= Wessex Sound Studios =

Recording studio in London, England

Wessex Sound Studios was a recording studio located at 106a Highbury New Park, London, England. Many renowned popular music artists recorded there, including King Crimson, Queen, Sex Pistols, the Clash, Pete Townshend and the Pretenders. The property was sold to a residential development company in 2003.

==History==
Around 1950, Ron Thompson started the Wessex Recording Service and mobile recording unit at his home in Wiltshire, naming it after its location which was historically the kingdom of Wessex. A short time later, Thompson and his family moved to Bournemouth, where he ran a hi-fi shop above a recording studio that recorded local groups and musicians, as well as a sound service for 16mm industrial films. By 1959, Thompson was joined by his son Mike. The studio became successful and was moved to a larger location in downtown Bournemouth, with a second location eventually opened at 30 Old Compton Street in the West End of London, recording such notable artists as John Barry and Max Bygraves. By the mid-1960s the company was in need of a larger studio and Thompson wrote to church commissioners in hopes that there was a church hall they wanted to sell.

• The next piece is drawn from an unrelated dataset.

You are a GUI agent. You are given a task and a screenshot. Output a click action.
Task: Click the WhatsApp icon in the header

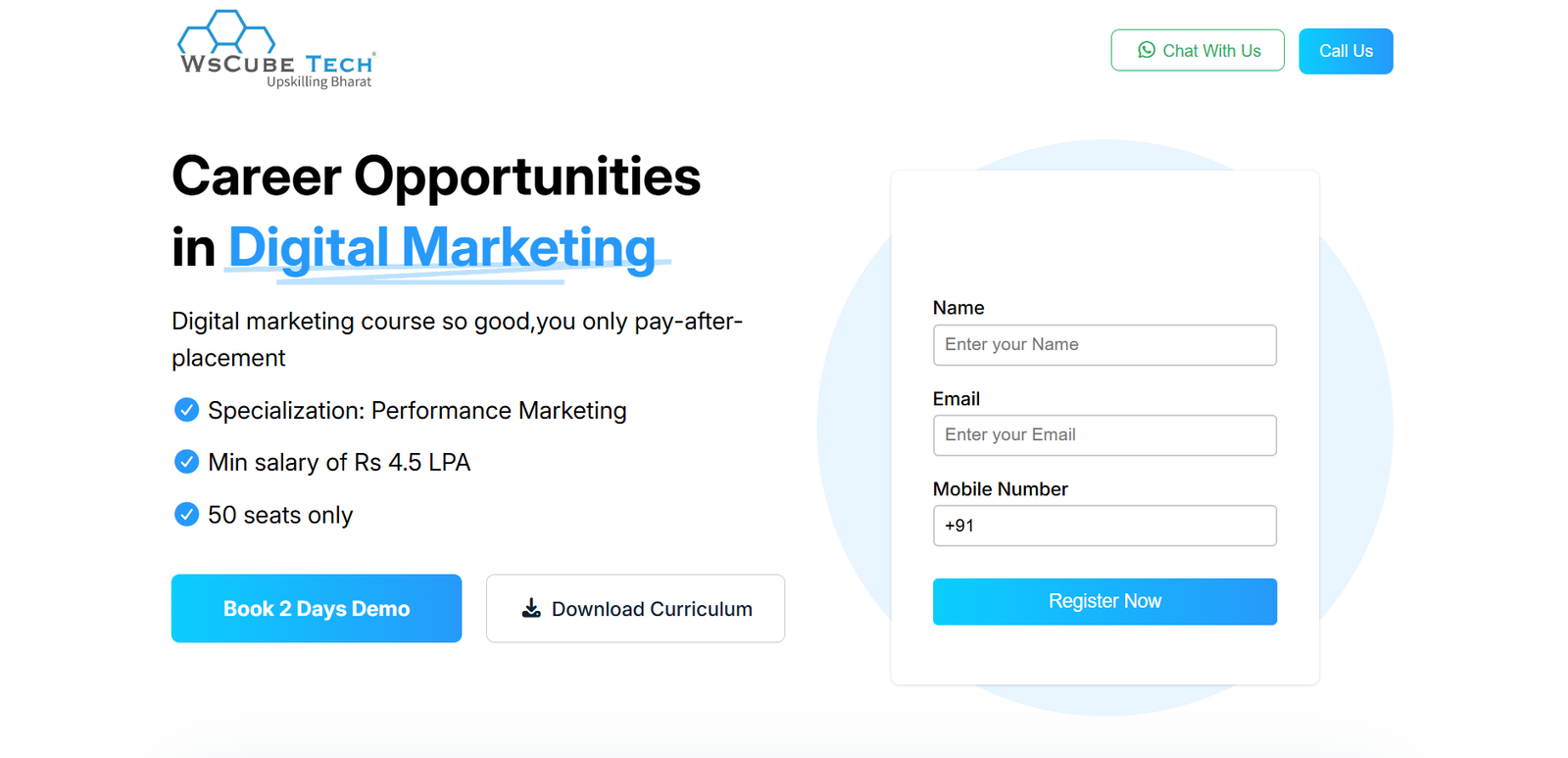pyautogui.click(x=1146, y=50)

The building that would become Wessex Studios, located at 106a Highbury New Park in North London, was built in 1881 as the church hall of St Augustine's Church. Like other buildings of the Victorian era, it featured Gothic design. From 1946 to 1949 it was the home of the Rank Organisation's Company of Youth - more popularly known as the Rank Charm School - where future stars of British films, such as Diana Dors, Christopher Lee, Barbara Murray and Pete Murray, were tutored and paid about £10/week. Rank had a film studio in the former Highbury Athenaeum building up the road at 96a Highbury Park where supporting features (B-movies) were made; the film studio also closed in 1949.

In 1966, Ron Thompson and his partners went into partnership with Wessex studio client and songwriter Les Reed, who purchased the Highbury Park building and closed the Bournemouth studio. The brothers Mike and Robin Thompson converted the church hall into a recording studio and outfitted it with an 8-track Neve mixing console, the third console built by Thompson's longtime friend Rupert Neve. The studio, however did not immediately offer 8-track recording facilities, before Trident Studios in Soho, which was the first operational 8-track studio in London. Mike Batt recalls recording his first single at Wessex in 1968 on 4-track, then subsequently in the early seventies many other albums including all four of the Wombles' albums, using state-of-the-art 24-track.

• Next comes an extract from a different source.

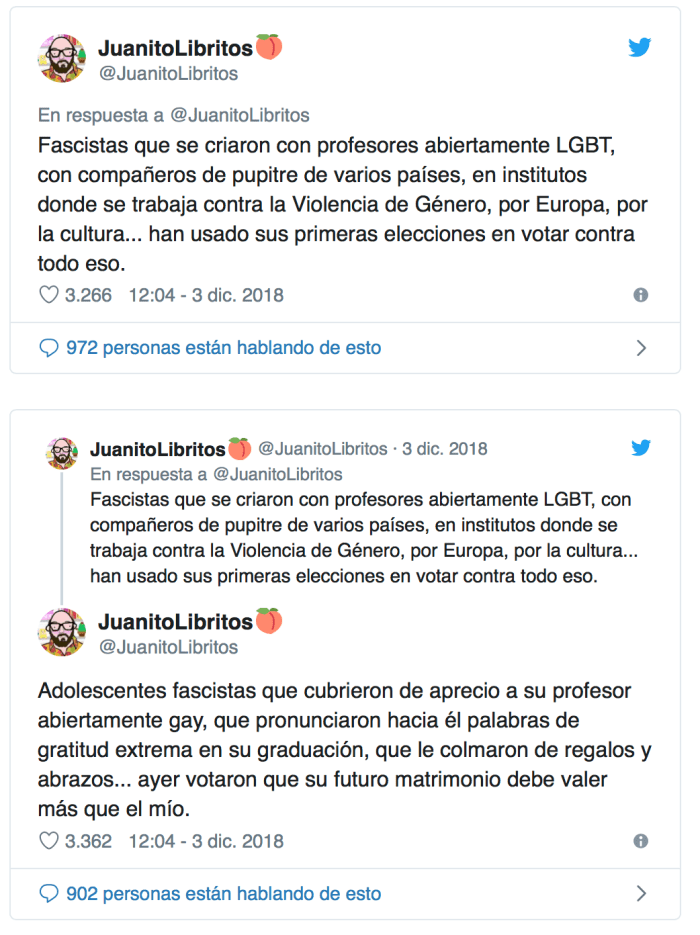Open '902 personas están hablando de esto' link
Image resolution: width=700 pixels, height=935 pixels.
[223, 894]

King Crimson recorded their first three studio albums at Wessex's newest location, including In the Court of the Crimson King. The Moody Blues recorded their 1969 album, To Our Children's Children's Children, at Wessex, for which Robin Thompson received a Grammy Award nomination. In 1970, a new custom 24-channel Neve console was installed and widely advertised as "London's first 24-track desk". In 1974, Queen recorded portions of Sheer Heart Attack at Wessex.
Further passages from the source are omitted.